The ride is comfortable on good roads, with the forks feeling soft but offering good support without dive on the front anchors, while the rear is in its element on smooth sections. Through the better pieces of road the nimble Z650 absolutely carved through with good confidence and easy changes of direction or line corrections, with great dry grip on standard tyres.
I wasn’t a fan of the same tyres in the wet (Dunlop Sportmax 214s) and over sections of poor road surface the rear shock would struggle at sportier road riding speeds, kicking up if you hit a big enough undulation or pothole. Not really unexpected with the bike built to a budget and still offering good overall performance, with most bikes with no or limited adjustability on the rear in a similar (or worse) position, especially in this segment.
The front dual brakes offer good stopping power, with limited initial bite, good modulation and are well suited to the forks. Perfect for the inexperienced, but still offering enough stopping power for the Z650s power. The rear brake offers good control without unnecessary bite and both are backed up by ABS.
The overall package is fun, confidence inspiring and easy to ride, with the Z650 a noticeably quicker steerer than the Ninja 650L and feeling like a very different machine. It certainly reaffirms Kawasaki’s commitment to the learner segment and will be taking the fight to its main competitor – Yamaha’s MT-07 with plenty to offer. The vast number of changes have created a vastly improved riding experience compared to the outgoing ER-6NL and this is one of my top picks in the premium LAMS category.
2017 Kawasaki Z650L Tech Talk
The 2017 Kawasaki Z650L features a liquid-cooled, DOHC, eight-valve 649cc parallel-twin that delivers smooth, responsive performance especially in the low and medium rpm ranges to inspire confidence in new riders.
A slim air cleaner box uses a single air intake hole and intake funnels designed for strong low-mid range performance and response. 36mm throttle-bodies contribute to strong low-mid range performance and response. Sub-throttles ensure smooth, sensitive throttle response.

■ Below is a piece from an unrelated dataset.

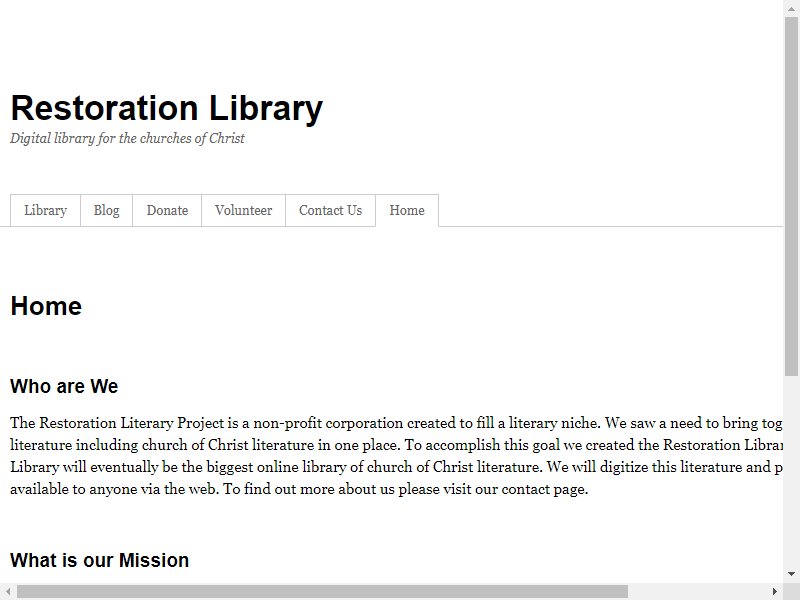Click the vertical scrollbar track below the thumb
Image resolution: width=800 pixels, height=600 pixels.
coord(791,471)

Fine-atomising injectors delivering 75μm droplets, ensuring the ideal fuel-air mixture needed for the low-mid range focused engine. Intake and exhaust cams with short operating angles and overlap also move the torque curve toward the lower end of the rpm range.

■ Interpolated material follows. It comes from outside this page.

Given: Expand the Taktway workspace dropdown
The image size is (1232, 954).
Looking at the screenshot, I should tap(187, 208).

The open-deck aluminium die-cast cylinder contributes to light weight and plated, liner-less cylinder bores enable a narrow cylinder pitch to enable a slim engine width. The triangular layout of the crankshaft and transmission shafts also makes the engine very short front-to-back. The 180° crankshaft drives a balancer shaft for silky smooth engine operation.
An auto-fast idle system simplifies starting and ensures the catalyser reaches optimum temperature quickly. A simplified cooling system routes coolant through the engine cases to the cylinder and head to reduce external plumbing, while hot air off the radiator is directed down under the bike.
A new assist and slipper clutch has also been added and uses two types of cams (an assist cam and a slipper cam), offering two new functions not available on a standard clutch. When the engine is operating at normal rpm the assist cam functions as a self-servo mechanism, pulling the clutch hub and operating plate together to compress the clutch plates. This allows the total clutch spring load to be reduced, resulting in a lighter clutch lever pull when operating the clutch.
When excessive engine braking occurs – as a result of quick downshifts (or an accidental downshift) – the slipper cam comes into play, forcing the clutch hub and operating plate apart. This relieves pressure on the clutch plates to reduce back-torque and help prevent the rear tyre from hopping and skidding.
The chassis has also been an area of intense focus with the development of the Z650L, with the combination of 790mm seat height and slim chassis making for an easy reach to the ground.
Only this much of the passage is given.